How to Test Slurm Locally with slurm-docker-cluster¶
This guide explains how to spin up a small Slurm cluster locally with
giovtorres/slurm-docker-cluster
and use it to smoke-test the Slurm support in qcsc-prefect.
The intended use case is:
- one Docker host
- one Slurm controller container
- multiple Slurm compute-node containers (
c1,c2,c3, ...) - testing
sbatch,sacct,scancel, andsrunbehavior locally
[!IMPORTANT] This setup is "single Docker host, multiple Slurm nodes". It is very useful for local development, but it is not the same as a real multi-machine cluster.
What this guide does¶
This guide covers:
- starting a local Slurm cluster
- copying
qcsc-prefectinto the Slurm controller container - installing the local Python packages there
- running a small
run_slurm_job()smoke test - verifying that a multi-node job actually ran on multiple worker containers
Prerequisites¶
- Docker
- Docker Compose /
docker compose make- a local checkout of this repository
The upstream project's quick start and scaling notes are here:
Step 1. Start a local Slurm cluster¶
Clone the upstream repository:
git clone https://github.com/giovtorres/slurm-docker-cluster.git
cd slurm-docker-cluster
cp .env.example .env
Set the CPU worker count to 3 so that multi-node jobs have multiple targets:
perl -0pi -e 's/^CPU_WORKER_COUNT=.*/CPU_WORKER_COUNT=3/m' .env
Pull the prebuilt image and tag it with the version expected by the compose file:
docker pull giovtorres/slurm-docker-cluster:latest
docker tag giovtorres/slurm-docker-cluster:latest slurm-docker-cluster:25.11.4
Start the cluster:
make up
make status
Open a shell in the controller:
make shell
Inside the controller, confirm that Slurm sees the worker nodes:
sinfo
Example output:
PARTITION AVAIL TIMELIMIT NODES STATE NODELIST
normal* up 5-00:00:00 3 idle c[1-3]
Step 2. Copy qcsc-prefect into the controller¶
From your host machine, copy this repository into the slurmctld container:
docker cp /Users/hitomi/Project/qcsc-prefect/. slurmctld:/data/qcsc-prefect
If your local checkout lives elsewhere, replace the source path accordingly.

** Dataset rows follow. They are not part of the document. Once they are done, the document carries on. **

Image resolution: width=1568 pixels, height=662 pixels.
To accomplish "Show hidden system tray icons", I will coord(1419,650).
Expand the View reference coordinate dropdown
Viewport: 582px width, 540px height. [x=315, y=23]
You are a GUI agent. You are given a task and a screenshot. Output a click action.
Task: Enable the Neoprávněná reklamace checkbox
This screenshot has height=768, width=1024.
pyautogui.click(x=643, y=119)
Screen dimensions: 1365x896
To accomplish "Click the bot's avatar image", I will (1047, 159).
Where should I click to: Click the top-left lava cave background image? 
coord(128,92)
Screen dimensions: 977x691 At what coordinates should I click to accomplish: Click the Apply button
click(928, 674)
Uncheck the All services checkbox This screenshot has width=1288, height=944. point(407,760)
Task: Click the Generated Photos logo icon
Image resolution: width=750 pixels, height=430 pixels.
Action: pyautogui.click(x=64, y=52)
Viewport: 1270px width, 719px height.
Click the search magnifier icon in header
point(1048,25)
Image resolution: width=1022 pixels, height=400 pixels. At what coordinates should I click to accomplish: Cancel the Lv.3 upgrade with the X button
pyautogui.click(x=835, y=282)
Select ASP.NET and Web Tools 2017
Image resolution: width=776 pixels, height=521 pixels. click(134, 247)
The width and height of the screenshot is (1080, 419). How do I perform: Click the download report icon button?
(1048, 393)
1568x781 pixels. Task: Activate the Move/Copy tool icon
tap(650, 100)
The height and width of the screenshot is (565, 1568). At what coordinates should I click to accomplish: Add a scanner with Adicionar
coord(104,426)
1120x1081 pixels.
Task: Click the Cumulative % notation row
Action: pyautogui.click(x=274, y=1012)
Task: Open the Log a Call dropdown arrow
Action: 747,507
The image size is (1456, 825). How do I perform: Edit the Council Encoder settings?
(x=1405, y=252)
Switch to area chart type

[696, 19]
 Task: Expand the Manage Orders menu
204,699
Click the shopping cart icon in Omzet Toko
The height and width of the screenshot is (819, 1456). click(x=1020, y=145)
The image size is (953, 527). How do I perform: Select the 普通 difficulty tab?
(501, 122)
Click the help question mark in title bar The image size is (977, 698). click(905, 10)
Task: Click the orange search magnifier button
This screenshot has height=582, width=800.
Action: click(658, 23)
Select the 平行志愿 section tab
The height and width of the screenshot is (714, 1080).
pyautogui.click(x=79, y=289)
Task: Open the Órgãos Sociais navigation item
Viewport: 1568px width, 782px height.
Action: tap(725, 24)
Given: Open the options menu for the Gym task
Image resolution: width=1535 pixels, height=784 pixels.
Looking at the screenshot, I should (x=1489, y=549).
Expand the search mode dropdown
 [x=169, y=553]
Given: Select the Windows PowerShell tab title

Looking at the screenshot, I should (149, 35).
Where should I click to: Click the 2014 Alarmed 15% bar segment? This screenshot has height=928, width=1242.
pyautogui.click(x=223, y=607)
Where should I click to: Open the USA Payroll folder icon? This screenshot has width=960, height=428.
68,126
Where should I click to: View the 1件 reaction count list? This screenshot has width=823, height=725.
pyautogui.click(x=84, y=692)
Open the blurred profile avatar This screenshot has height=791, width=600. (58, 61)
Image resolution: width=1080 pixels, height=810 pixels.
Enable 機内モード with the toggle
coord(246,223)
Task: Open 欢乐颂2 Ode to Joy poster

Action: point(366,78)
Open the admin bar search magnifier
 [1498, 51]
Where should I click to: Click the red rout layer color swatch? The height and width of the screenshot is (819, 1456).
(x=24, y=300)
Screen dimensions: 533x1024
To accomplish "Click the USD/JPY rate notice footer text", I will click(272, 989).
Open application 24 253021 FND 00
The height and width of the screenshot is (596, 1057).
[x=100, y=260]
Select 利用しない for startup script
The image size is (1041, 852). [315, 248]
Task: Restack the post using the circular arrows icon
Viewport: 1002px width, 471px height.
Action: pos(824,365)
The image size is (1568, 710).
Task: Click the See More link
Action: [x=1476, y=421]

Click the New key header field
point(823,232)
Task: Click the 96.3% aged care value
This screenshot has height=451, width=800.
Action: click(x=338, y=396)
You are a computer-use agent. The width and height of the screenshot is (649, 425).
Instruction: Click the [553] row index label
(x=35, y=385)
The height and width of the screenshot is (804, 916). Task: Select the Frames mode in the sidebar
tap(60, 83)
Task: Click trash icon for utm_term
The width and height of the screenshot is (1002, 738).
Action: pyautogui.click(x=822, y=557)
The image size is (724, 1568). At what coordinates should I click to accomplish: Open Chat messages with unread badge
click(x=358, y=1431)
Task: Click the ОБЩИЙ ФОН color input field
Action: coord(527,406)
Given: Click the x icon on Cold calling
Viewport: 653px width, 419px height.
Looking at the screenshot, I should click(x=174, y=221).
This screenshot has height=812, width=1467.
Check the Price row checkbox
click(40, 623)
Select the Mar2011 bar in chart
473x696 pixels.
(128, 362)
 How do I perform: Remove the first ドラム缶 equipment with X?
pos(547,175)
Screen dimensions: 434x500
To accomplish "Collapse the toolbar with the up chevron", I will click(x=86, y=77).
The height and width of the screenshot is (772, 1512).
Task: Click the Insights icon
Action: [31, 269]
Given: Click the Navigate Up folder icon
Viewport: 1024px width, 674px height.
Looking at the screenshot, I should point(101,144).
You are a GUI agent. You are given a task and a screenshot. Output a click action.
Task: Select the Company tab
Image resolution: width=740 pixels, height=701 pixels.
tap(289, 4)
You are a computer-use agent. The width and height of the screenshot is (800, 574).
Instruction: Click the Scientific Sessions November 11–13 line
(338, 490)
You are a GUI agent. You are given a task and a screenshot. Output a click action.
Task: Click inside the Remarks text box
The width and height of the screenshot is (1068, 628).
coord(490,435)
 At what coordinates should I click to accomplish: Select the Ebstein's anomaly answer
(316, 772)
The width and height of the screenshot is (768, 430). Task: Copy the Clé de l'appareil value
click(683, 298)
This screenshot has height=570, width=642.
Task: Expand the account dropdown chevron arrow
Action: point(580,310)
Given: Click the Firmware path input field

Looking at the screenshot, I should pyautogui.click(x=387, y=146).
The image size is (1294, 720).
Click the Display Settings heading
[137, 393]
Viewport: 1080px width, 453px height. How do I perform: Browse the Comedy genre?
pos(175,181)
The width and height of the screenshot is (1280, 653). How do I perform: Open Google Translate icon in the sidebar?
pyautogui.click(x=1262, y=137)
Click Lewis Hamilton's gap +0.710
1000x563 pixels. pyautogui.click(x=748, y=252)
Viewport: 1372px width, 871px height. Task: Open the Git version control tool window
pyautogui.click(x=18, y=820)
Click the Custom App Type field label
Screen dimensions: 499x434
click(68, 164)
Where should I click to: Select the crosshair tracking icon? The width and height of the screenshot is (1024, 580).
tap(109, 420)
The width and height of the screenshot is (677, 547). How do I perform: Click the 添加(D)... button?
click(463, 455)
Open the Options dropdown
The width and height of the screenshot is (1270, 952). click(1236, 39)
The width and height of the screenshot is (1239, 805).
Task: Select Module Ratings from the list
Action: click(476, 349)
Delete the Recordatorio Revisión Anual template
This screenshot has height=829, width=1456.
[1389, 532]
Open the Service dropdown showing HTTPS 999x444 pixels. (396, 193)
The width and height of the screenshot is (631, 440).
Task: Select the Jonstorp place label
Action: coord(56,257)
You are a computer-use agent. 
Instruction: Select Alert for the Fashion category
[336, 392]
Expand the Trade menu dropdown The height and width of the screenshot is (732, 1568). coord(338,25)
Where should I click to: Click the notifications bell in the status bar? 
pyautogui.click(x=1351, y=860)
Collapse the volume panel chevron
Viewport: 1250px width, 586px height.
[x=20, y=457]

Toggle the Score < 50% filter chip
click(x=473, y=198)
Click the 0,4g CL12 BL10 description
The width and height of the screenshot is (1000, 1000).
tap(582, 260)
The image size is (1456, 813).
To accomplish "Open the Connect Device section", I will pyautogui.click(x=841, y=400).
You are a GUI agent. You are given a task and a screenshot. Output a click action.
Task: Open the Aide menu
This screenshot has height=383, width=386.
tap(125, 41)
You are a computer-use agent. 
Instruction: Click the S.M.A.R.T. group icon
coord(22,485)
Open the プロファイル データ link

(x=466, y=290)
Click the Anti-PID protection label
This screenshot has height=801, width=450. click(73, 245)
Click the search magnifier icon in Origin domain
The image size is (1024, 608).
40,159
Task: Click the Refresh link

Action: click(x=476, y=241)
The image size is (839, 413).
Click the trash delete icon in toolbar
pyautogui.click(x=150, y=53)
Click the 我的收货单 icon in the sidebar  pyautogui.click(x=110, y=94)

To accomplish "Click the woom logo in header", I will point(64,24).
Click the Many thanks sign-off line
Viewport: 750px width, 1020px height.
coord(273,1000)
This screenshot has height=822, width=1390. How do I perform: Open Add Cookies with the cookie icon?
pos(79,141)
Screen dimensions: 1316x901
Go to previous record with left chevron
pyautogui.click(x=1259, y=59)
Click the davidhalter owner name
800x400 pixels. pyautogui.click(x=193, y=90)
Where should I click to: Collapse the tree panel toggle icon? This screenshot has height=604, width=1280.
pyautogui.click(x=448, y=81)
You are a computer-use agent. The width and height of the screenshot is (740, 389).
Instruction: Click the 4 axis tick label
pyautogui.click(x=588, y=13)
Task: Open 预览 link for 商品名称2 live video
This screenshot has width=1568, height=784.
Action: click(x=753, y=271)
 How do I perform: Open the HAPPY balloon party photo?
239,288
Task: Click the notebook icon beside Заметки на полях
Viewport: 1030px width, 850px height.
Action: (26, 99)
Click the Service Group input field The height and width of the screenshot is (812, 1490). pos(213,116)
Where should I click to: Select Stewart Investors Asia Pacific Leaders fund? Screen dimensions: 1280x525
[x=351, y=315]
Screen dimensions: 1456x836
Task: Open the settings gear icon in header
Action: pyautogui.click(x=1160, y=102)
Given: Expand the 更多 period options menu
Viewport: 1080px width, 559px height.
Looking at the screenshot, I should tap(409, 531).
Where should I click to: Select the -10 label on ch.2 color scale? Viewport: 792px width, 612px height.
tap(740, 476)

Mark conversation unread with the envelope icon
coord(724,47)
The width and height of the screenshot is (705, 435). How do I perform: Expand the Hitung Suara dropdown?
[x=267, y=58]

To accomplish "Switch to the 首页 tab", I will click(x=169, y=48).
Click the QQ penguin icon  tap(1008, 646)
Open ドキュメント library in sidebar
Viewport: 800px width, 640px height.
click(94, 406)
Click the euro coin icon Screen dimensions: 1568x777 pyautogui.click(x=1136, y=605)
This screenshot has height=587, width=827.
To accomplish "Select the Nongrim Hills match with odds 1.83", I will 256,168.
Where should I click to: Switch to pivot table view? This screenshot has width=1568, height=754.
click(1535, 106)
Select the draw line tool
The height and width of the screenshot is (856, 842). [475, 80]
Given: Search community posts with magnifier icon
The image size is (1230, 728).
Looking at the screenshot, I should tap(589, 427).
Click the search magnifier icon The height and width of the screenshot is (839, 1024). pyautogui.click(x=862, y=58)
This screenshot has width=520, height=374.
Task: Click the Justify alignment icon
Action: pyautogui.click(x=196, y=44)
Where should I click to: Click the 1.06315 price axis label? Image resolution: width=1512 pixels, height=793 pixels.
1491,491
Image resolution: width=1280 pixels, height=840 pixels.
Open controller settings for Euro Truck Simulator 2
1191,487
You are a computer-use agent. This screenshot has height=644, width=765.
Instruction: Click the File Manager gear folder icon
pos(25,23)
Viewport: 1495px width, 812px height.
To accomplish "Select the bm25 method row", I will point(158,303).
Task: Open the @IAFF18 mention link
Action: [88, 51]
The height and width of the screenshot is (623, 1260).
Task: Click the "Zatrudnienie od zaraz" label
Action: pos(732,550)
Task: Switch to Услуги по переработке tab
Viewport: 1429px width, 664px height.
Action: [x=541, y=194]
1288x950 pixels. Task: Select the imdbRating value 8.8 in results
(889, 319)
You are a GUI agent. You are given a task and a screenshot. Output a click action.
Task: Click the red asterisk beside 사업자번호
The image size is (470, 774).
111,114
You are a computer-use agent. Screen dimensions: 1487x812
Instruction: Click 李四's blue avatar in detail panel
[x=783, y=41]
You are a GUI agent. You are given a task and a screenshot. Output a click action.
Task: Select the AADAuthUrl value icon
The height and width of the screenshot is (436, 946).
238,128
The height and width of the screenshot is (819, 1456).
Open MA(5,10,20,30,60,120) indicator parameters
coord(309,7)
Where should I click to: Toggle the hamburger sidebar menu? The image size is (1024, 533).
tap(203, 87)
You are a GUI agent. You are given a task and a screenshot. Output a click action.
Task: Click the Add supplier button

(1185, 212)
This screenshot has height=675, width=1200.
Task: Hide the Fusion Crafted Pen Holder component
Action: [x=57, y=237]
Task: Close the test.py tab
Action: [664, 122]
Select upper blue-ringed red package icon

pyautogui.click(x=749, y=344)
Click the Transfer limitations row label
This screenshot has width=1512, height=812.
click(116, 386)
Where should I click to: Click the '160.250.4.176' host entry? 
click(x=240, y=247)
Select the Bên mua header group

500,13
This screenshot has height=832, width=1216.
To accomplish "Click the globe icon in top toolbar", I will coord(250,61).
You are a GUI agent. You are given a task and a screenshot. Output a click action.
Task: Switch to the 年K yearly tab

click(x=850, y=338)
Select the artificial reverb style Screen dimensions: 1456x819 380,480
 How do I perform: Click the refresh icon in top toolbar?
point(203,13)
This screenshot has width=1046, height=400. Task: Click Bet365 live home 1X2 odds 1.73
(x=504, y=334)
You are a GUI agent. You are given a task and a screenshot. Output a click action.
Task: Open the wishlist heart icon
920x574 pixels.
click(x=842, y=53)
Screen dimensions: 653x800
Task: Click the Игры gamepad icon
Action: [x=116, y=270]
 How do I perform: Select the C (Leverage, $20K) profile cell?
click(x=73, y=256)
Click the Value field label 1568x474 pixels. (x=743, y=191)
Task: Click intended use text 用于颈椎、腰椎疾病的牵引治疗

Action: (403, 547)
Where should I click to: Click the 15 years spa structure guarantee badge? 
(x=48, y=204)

Step 3. Install qcsc-prefect in the controller¶
Open a shell in the controller if you are not already inside it:
docker exec -it slurmctld bash
Move to the copied repository:
cd /data/qcsc-prefect
The upstream image includes python3.12, but pip may not be initialized yet.
Enable it, create a virtual environment, and install the local packages:
python3 -m ensurepip --upgrade
python3 -m venv .venv
. .venv/bin/activate
python -m pip install -U pip
python -m pip install \
-e packages/qcsc-prefect-core \
-e packages/qcsc-prefect-adapters \
-e packages/qcsc-prefect-blocks \
-e packages/qcsc-prefect-executor \
pytest
Step 4. Run a Slurm smoke test¶
Run the following script inside the controller:
cd /data/qcsc-prefect
. .venv/bin/activate
python3 - <<'PY'
import asyncio
from pathlib import Path
from qcsc_prefect_adapters.slurm.builder import SlurmJobRequest
from qcsc_prefect_core.models.execution_profile import ExecutionProfile
from qcsc_prefect_executor.slurm import run as run_mod
class Logger:
def info(self, msg):
print(msg)
def error(self, msg):
print(msg)
async def fake_create_table_artifact(*, table, key):
print("artifact key:", key)
print(table)
run_mod.get_run_logger = lambda: Logger()
run_mod.create_table_artifact = fake_create_table_artifact
work_dir = Path("/data/qcsc-prefect/.slurm-test")
work_dir.mkdir(parents=True, exist_ok=True)
exe = work_dir / "hello.sh"
exe.write_text("#!/bin/sh\necho slurm-integration-ok\nhostname\n")
exe.chmod(0o755)
profile = ExecutionProfile(
command_key="slurm-integration",
num_nodes=2,
mpiprocs=1,
launcher="srun",
walltime="00:05:00",
)
req = SlurmJobRequest(
partition="normal",
account=None,
executable=str(exe),
)
result = asyncio.run(
run_mod.run_slurm_job(
work_dir=work_dir,
script_filename="integration_job.slurm",
exec_profile=profile,
req=req,
watch_poll_interval=2.0,
timeout_seconds=120,
metrics_artifact_key="slurm-integration-metrics",
)
)
print(result)
PY
What this test checks:
sbatchcan submit a jobsacctcan observe final job statesrunis used as the in-job launcher- stdout and stderr files are collected
- the job can run across multiple compute-node containers
Step 5. Verify the output¶
Inspect the generated files:
cd /data/qcsc-prefect/.slurm-test
ls -l
cat output.out
cat output.err
Expected output.out content should include:
slurm-integration-ok- two hostnames such as
c1andc2
If you requested num_nodes=2, seeing two different worker names is the simplest
proof that the job really executed across multiple Slurm nodes.
You can also inspect Slurm directly:
squeue
sacct
Step 6. Scale the worker count if needed¶
From the host machine:
cd slurm-docker-cluster
make scale-cpu-workers N=4
make status
Then rerun the smoke test with a larger num_nodes value if needed.
Optional: rerun local unit tests inside the controller¶
If you want to run the current local Slurm unit tests inside the controller:
cd /data/qcsc-prefect
. .venv/bin/activate
pytest \
packages/qcsc-prefect-adapters/tests/test_slurm_builder.py \
packages/qcsc-prefect-adapters/tests/test_slurm_runtime.py \
packages/qcsc-prefect-executor/tests/test_run_slurm_job_local.py
These tests are still mocked tests. They are useful for basic regression checking, but they do not replace the real Slurm smoke test above.
Future improvement¶
The current repository does not yet have a real Slurm integration test file equivalent to:
packages/qcsc-prefect-executor/tests/test_run_miyabi_job_miyabi_integration.pypackages/qcsc-prefect-executor/tests/test_run_fugaku_job_fugaku_integration.py
If you want repeatable CI-style testing later, the next step is to add:
packages/qcsc-prefect-executor/tests/test_run_slurm_job_slurm_integration.py
and run it inside the slurmctld container or a dedicated Slurm-enabled test environment.